Both cesspits and septic tanks collect wastewater and sewage from households and businesses that are not connected to the mains sewer.
A cesspit is a sealed underground tank that simply collects wastewater and sewage. There is no processing or treatment involved. A cesspit is usually located underground with a manhole cover giving access for waste collection.
Cesspits need to be emptied regularly. The time between empties depends on the size of the property, number of occupants and the size of the tank itself – it may need to be emptied monthly, quarterly or annually, or any point in between.
In contrast, septic tanks use a simple treatment process which allows the treated wastewater to drain away to a soakaway or stream. A soakaway is a hole dug in the ground and filled with rubble and coarse stones, designed to disperse water back into the surrounding ground without flooding.
A septic tank has two chambers and is buried underground in the same way as a cesspit. As wastewater enters the first tank, solids settle at the bottom and begin to decompose, while liquid flows through to the second chamber. This allows any smaller suspended solids to settle and the water to exit the tank through the soakaway.

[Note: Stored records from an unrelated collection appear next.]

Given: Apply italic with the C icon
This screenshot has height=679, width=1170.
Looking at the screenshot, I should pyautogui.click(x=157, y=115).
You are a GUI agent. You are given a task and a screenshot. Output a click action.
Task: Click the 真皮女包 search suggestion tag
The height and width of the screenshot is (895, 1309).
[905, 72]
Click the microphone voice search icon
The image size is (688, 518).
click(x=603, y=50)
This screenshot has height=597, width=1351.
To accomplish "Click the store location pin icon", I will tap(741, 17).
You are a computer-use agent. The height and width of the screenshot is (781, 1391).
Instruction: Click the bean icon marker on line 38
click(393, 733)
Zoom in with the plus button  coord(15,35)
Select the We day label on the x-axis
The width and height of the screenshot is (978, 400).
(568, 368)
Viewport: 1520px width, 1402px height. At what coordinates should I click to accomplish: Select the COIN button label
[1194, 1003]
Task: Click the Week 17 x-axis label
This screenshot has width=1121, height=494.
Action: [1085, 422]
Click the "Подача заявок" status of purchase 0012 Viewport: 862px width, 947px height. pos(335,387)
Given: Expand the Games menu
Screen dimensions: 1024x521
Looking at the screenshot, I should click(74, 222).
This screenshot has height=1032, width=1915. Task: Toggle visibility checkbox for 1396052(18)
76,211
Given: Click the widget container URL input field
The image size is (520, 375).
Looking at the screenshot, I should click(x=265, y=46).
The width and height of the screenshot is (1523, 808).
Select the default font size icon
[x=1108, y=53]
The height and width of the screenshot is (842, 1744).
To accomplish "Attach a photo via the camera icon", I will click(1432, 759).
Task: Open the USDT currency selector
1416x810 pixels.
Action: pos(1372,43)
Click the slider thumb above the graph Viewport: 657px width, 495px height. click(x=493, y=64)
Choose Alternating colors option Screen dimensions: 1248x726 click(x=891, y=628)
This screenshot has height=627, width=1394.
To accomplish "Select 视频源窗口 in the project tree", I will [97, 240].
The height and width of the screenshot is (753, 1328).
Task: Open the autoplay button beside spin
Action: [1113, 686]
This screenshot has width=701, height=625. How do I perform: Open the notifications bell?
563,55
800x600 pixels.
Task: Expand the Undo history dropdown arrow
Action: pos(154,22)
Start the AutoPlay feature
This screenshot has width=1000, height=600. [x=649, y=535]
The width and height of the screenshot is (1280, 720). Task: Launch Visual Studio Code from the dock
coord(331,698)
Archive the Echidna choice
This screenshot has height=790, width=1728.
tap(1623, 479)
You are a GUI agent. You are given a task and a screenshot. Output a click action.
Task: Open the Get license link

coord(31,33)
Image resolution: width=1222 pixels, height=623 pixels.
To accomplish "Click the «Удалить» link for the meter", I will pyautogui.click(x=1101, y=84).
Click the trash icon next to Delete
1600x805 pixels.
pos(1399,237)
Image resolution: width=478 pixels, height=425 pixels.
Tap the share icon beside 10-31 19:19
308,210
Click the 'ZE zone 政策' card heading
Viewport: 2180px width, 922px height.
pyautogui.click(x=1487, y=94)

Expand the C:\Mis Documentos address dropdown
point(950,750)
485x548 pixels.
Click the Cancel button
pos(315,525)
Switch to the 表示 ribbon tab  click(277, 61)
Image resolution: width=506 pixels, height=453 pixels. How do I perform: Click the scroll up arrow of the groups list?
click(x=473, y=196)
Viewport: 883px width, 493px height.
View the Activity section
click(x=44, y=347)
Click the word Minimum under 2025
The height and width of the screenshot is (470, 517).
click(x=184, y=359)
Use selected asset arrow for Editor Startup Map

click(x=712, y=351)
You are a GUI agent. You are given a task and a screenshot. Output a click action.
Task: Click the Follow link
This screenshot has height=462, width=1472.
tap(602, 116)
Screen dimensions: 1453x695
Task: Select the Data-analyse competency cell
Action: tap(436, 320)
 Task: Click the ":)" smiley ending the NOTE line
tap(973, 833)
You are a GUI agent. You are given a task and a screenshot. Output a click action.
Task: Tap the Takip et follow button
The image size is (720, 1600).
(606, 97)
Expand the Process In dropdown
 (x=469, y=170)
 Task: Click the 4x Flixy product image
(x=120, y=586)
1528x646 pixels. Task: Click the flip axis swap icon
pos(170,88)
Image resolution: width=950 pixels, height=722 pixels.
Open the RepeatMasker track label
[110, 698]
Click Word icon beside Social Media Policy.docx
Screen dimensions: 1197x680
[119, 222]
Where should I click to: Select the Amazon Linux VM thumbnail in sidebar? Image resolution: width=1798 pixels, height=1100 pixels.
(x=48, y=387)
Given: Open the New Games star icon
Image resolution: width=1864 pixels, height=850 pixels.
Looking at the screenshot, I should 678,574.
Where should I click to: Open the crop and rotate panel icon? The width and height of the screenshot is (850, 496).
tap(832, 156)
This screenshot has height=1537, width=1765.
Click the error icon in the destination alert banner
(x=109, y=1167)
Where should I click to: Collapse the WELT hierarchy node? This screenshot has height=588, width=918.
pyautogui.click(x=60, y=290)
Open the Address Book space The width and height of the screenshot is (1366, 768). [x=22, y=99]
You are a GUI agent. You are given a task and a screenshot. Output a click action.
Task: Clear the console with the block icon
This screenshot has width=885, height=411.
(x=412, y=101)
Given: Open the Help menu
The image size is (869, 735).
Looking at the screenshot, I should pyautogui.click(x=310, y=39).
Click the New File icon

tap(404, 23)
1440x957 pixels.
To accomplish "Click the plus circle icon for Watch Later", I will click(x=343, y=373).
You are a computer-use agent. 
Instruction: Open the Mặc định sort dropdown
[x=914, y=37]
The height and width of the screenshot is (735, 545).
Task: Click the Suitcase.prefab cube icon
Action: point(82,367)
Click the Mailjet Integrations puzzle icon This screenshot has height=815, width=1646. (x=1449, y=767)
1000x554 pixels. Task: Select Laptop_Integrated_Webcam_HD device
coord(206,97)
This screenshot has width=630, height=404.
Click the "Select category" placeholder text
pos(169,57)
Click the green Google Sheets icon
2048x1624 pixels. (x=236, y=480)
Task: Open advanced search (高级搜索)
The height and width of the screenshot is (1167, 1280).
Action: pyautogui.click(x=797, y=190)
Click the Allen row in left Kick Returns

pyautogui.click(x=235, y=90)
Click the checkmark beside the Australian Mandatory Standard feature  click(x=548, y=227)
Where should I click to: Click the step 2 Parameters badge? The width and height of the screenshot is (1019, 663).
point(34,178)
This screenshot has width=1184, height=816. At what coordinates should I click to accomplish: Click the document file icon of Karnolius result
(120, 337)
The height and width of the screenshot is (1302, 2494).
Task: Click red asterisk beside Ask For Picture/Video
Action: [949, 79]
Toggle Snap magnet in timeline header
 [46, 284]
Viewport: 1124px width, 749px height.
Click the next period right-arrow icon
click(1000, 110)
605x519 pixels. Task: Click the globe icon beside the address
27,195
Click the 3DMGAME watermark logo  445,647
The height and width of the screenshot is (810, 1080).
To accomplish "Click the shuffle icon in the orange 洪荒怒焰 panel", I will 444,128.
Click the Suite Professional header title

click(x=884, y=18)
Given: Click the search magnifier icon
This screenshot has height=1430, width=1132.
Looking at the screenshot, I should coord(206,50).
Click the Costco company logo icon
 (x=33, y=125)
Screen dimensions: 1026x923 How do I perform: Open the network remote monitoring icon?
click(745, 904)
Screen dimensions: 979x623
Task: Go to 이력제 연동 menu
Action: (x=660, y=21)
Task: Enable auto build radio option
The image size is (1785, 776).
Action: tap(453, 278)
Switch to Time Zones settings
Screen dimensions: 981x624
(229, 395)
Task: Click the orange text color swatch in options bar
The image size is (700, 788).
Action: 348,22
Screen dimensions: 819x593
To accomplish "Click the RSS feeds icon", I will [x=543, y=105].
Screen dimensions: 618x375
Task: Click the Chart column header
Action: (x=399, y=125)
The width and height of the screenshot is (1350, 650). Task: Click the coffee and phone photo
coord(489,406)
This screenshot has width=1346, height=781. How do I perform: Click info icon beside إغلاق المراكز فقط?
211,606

It’s advisable to have sludge removed from the septic tank regularly, ideally every six months. Bacteria in the tank is vital to the biological decomposition process, so over-use of biological cleaning products and bleach is not recommended – use biologically friendly household products instead.
Whether you have a cesspit or septic tank (or are connected to the mains drainage system for that matter), only ever flush pee, poo and paper down the toilet. That means no sanitary items, wet wipes, food waste, fat, grease or anything else. Blockages can cause flooding.